Friday, September 29, 2006

We're not the only ones moving!

So of course tomorrow is moving day and we have a handful of health updates. First, Josh went to the doc today and can now take his massive wrap thing (it was not a cast) off occasionally and even begin to rotate his ankle. Isn't that crazy? Doesn't it seem like I just posted the pictures of that ankle-wreckage? (Hell, I guess my sense of time isn't exactly telling as it seems like only yesterday I was posting my first entry about harboring a tiny little newt!) He goes back in two weeks and, hopefully, at that time can begin putting weight on it and, I guess, essentially walking on it. Yeaaah! I can go back to being a princess for the final weeks of the pregnancy! Alas, the way nature intended! ;)

Now, another little medical issue. I'm not sure what's going on with me or with Miss Baby, but I had to call the "emergencies only" line today. I hate doing that, but this pain I was experiencing was, well, painful. And not normal. The baby was still moving and rolling around like she normally would, and I was not having any other alarming symptoms of any sort. My midwife told me to get off my feet quickly and to flood myself with fluids. She said what I was describing could be mild contractions, but didn't seem too alarmed. Honestly though, neither was I - I like to err to the side of "not panicking". But I complied as best I could and taught my last two classes sitting down. I came home and took a three hour nap (oh that was SO indulgent and awesome!!) and then got up and began the upheaval normally referred to as "packing". Yeesh. I will never get this done. Luckily the house I live in stays in my family and I don't have to have everything out immediately. I'm not sure that's a good thing, that's "giving me an inch" and I have a feeling in the current state of things, I will take several miles. I have now decided I need to sit down and rest. The mystery pain still persists, but it's not unbearable and it's not like a contraction that has a "on/off" rhythm to it, it's just a constant ache. I'm actually wondering if the baby has dropped. That would be a bit on the early side, but nothing alarming. I am noticing that I'm breathing a bit easier and she doesn't seem to be up as high as she normally is...YIKES. Do I realize what this means?? I can't think about it just yet.

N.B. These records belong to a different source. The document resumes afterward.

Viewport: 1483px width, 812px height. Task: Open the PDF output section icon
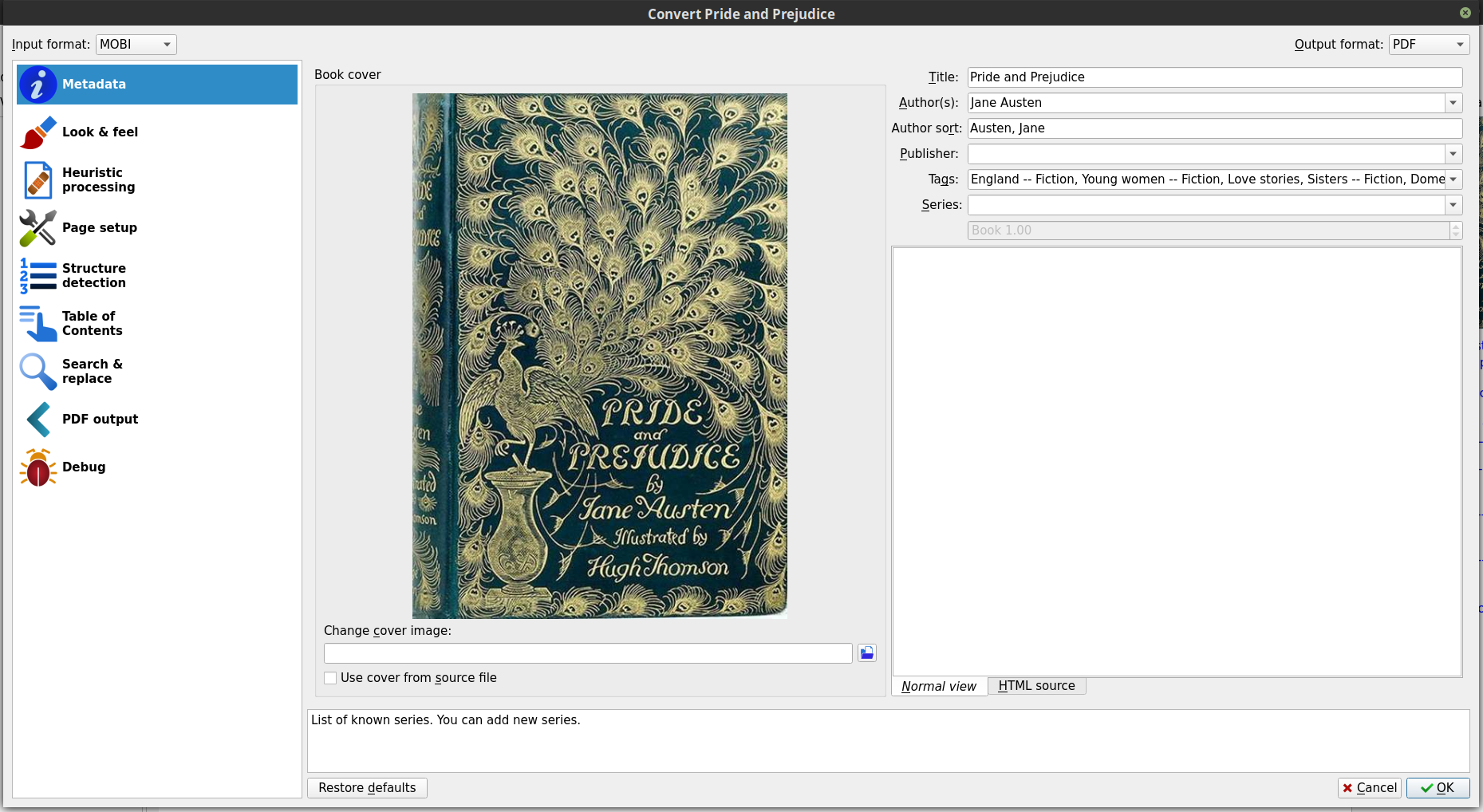pos(37,420)
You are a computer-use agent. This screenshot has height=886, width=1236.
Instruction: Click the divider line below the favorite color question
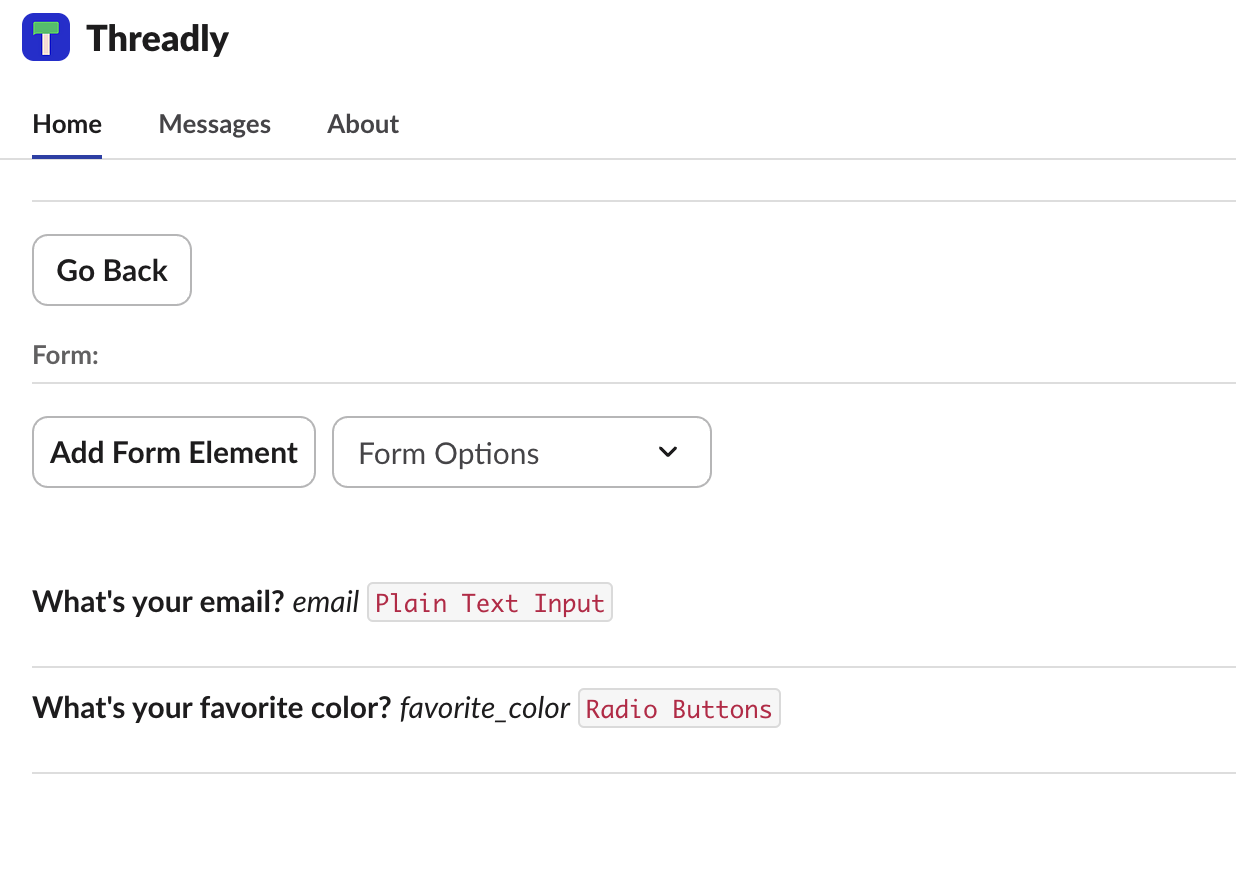(634, 773)
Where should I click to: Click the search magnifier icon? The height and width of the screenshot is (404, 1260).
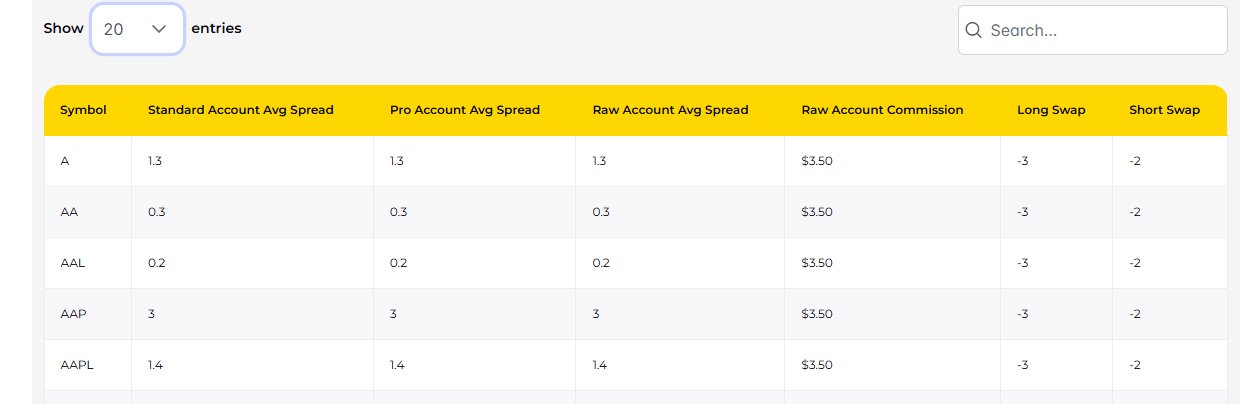[x=973, y=30]
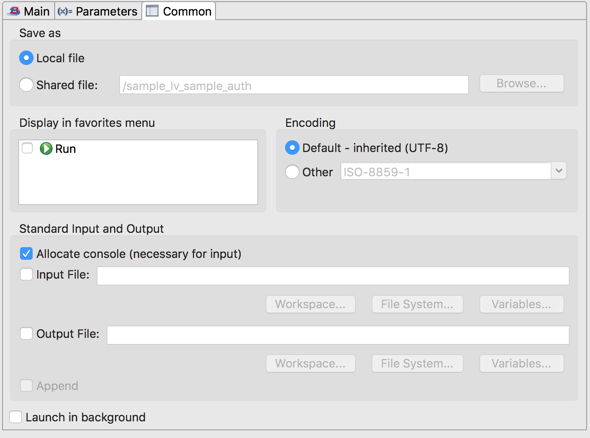Select the Local file radio button
The width and height of the screenshot is (590, 438).
[26, 58]
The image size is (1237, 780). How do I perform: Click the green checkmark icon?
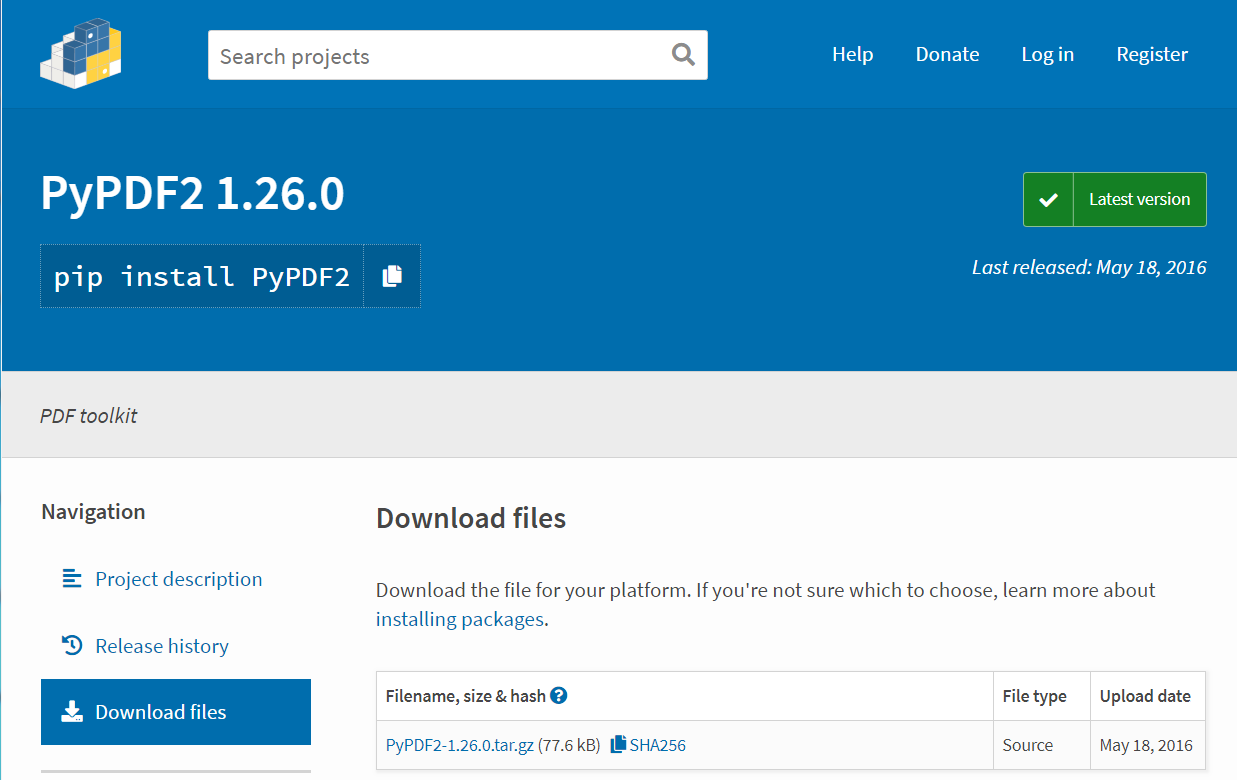pyautogui.click(x=1048, y=200)
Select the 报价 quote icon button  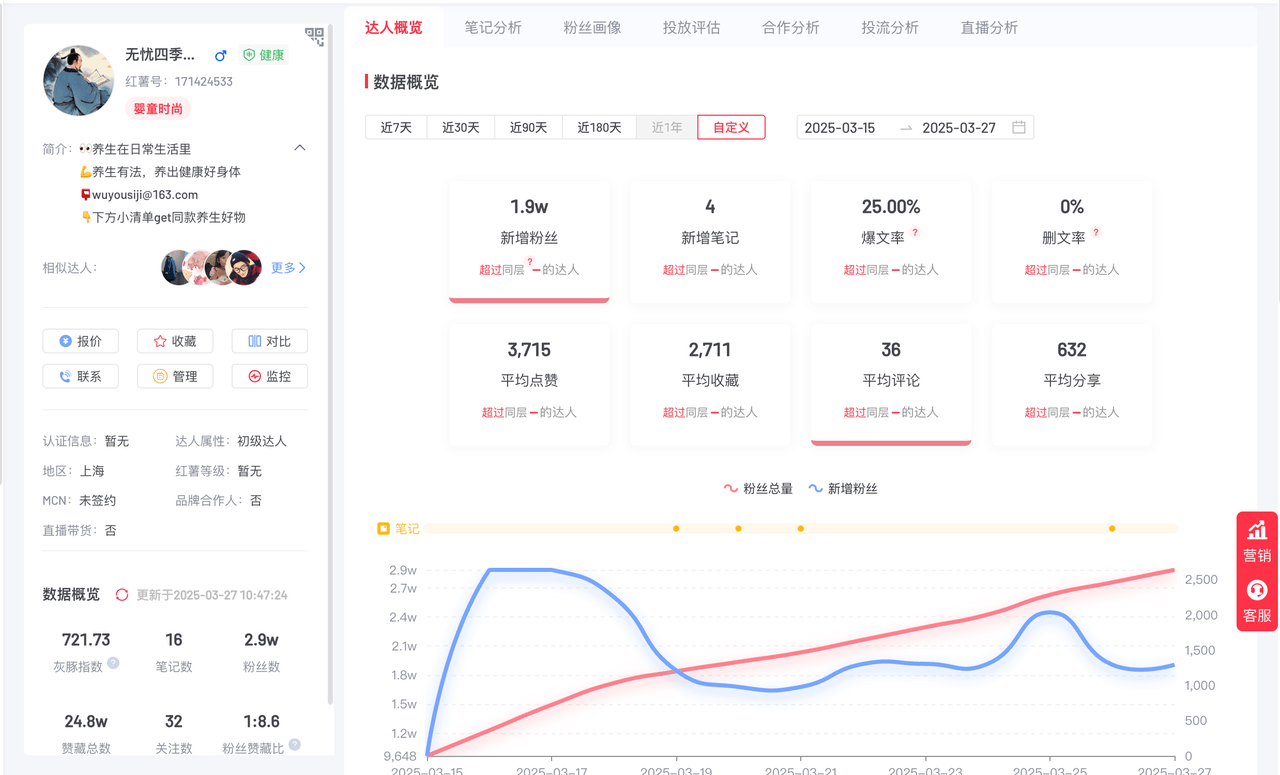65,341
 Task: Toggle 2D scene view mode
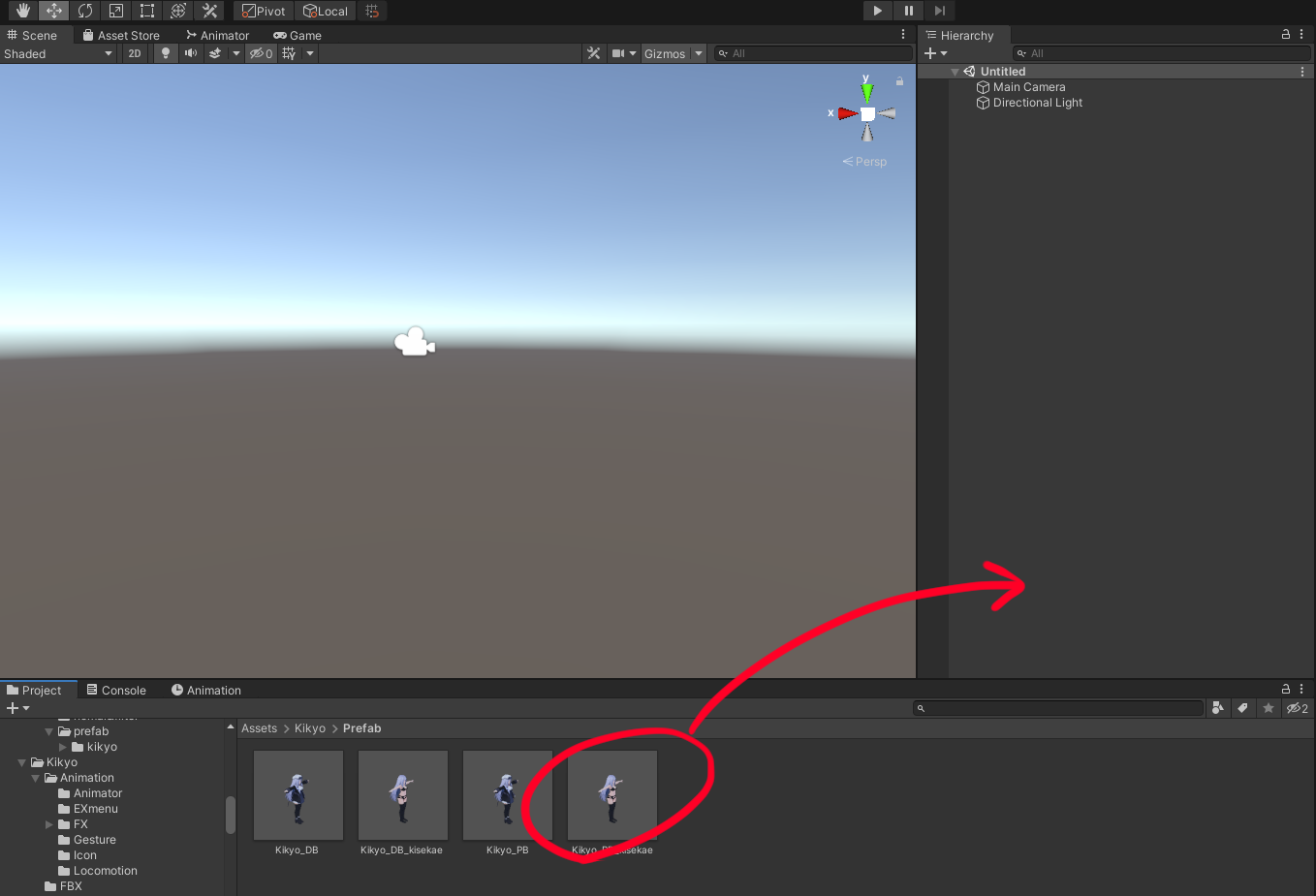click(x=135, y=53)
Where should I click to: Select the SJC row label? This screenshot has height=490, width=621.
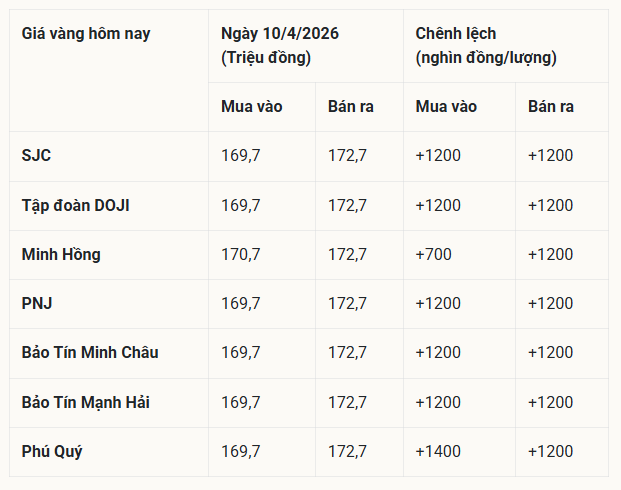click(36, 156)
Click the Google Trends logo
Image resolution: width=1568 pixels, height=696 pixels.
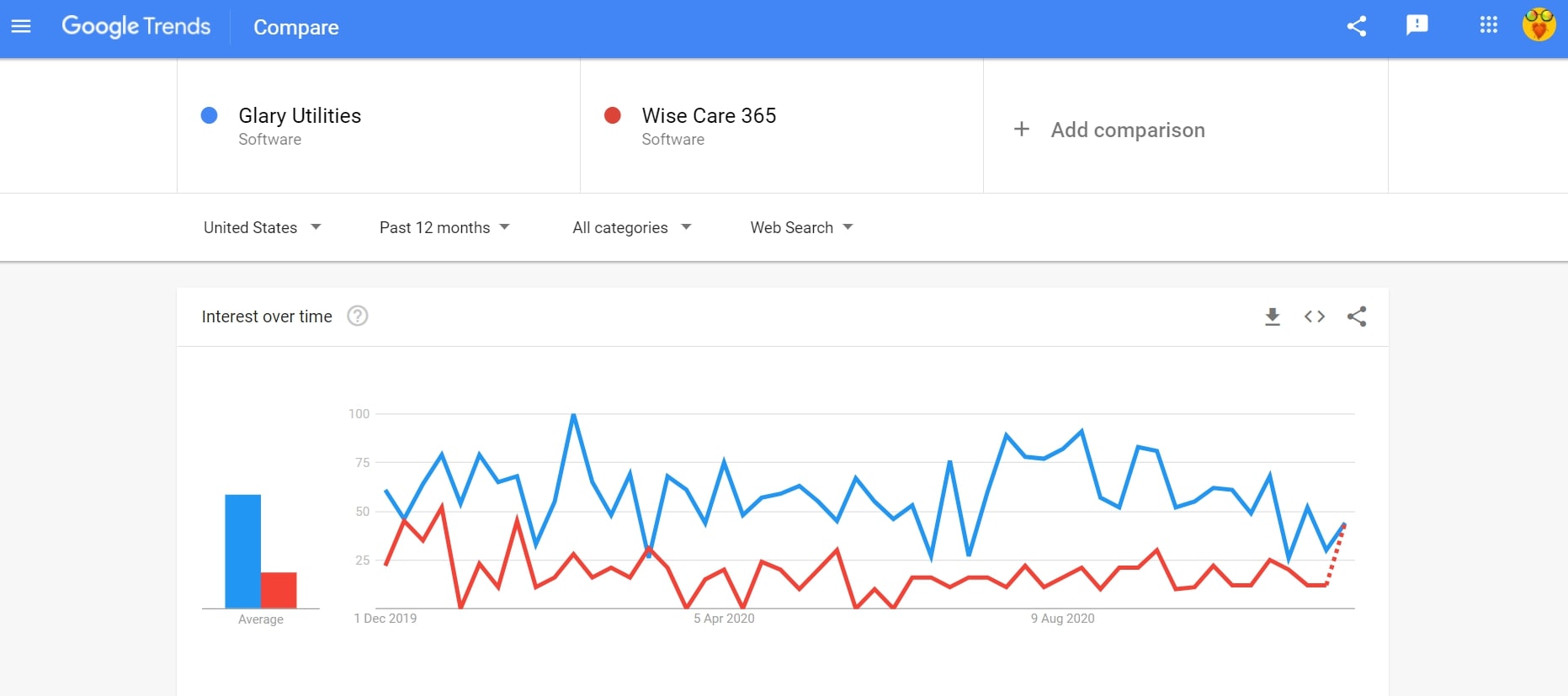(x=136, y=26)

Let's just tackle one major life altering experience at a time..... *sigh*

New address tomorrow!!!

Wednesday, September 27, 2006

Home Sweet Home

Short post -- we're closing on our new house tomorrow afternoon! Yipppeee!! We did our final walk through tonight and it's just perfect. It's very much "home" and it is precisely what I picture bringing our little bundle home to. And, it's the house I finally get to start "nesting" in! Tonight I've been setting up all the utilities and it's just all so surreal. See, we have been looking to move, ironically, since the day we found out about our impending arrival and now to actually be moving puts such a capstone on this whole baby-having thing. Like we have one shoe that has dropped and now we sit and wait for the proverbial other shoe to...well, drop. (So to speak.) Mmm. So exciting. :)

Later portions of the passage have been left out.